Materialize Documentation
Join the Community github/materialize

How to use dbt to manage Materialize

NOTE: The dbt-materialize adapter can only be used with dbt Core. We are working with the dbt community to bring native Materialize support to dbt Cloud!

dbt has become the standard for data transformation (“the T in ELT”). It combines the accessibility of SQL with software engineering best practices, allowing you to not only build reliable data pipelines, but also document, test and version-control them.

In this guide, we’ll cover how to use dbt and Materialize to transform streaming data in real time — from model building to continuous testing.

Setup

Minimum requirements: dbt v0.18.1+

Setting up a dbt project with Materialize is similar to setting it up with any other database that requires a non-native adapter. To get up and running, you need to:

  1. Install the dbt-materialize plugin (optionally using a virtual environment):

    python3 -m venv dbt-venv         # create the virtual environment
    source dbt-venv/bin/activate     # activate the virtual environment
    pip install dbt-materialize      # install the adapter
    

    The installation will include dbt-core and the dbt-postgres dependency. To check that the plugin was successfully installed, run:

    dbt --version
    

    materialize should be listed under “Plugins”. If this is not the case, double-check that the virtual environment is activated!

  2. To get started, make sure you have a Materialize account.
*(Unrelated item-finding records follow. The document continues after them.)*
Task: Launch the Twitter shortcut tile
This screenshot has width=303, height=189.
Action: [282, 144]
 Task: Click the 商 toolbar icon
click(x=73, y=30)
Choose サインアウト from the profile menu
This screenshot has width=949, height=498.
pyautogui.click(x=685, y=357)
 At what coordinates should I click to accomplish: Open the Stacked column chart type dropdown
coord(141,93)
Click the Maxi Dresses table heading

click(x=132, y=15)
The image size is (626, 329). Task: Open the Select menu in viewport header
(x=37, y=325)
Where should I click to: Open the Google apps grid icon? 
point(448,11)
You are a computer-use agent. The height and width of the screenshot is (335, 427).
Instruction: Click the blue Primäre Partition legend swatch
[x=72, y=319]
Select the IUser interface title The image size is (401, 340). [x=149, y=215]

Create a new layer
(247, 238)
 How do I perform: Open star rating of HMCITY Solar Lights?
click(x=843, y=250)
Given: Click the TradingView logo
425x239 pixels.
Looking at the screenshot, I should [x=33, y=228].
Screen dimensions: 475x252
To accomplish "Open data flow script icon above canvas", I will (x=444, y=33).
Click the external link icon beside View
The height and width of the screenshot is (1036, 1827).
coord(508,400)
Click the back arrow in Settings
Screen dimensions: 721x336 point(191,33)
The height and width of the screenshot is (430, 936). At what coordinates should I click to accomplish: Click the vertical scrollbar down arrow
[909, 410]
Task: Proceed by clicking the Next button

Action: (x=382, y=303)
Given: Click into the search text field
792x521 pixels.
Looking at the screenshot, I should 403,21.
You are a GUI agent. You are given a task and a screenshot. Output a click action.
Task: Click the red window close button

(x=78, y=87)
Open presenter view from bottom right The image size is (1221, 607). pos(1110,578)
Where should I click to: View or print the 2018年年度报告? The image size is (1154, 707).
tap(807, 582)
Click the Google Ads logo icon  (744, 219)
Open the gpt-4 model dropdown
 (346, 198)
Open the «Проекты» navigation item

Create and configure a dbt project

A dbt project is a directory that contains all dbt needs to run and keep track of your transformations. At a minimum, it must have a project file (dbt_project.yml) and at least one model (.sql).

To create a new project, run:

dbt init <project_name>

This command will bootstrap a starter project with default configurations and create a profiles.yml file, if it doesn’t exist.

Connect to Materialize

dbt manages all your connection configurations (or, profiles) in a file called profiles.yml. By default, this file is located under ~/.dbt/.

  1. Locate the profiles.yml file in your machine:

    dbt debug --config-dir
    

    Note: If you started from an existing project but it’s your first time setting up dbt, it’s possible that this file doesn’t exist yet. You can manually create it in the suggested location.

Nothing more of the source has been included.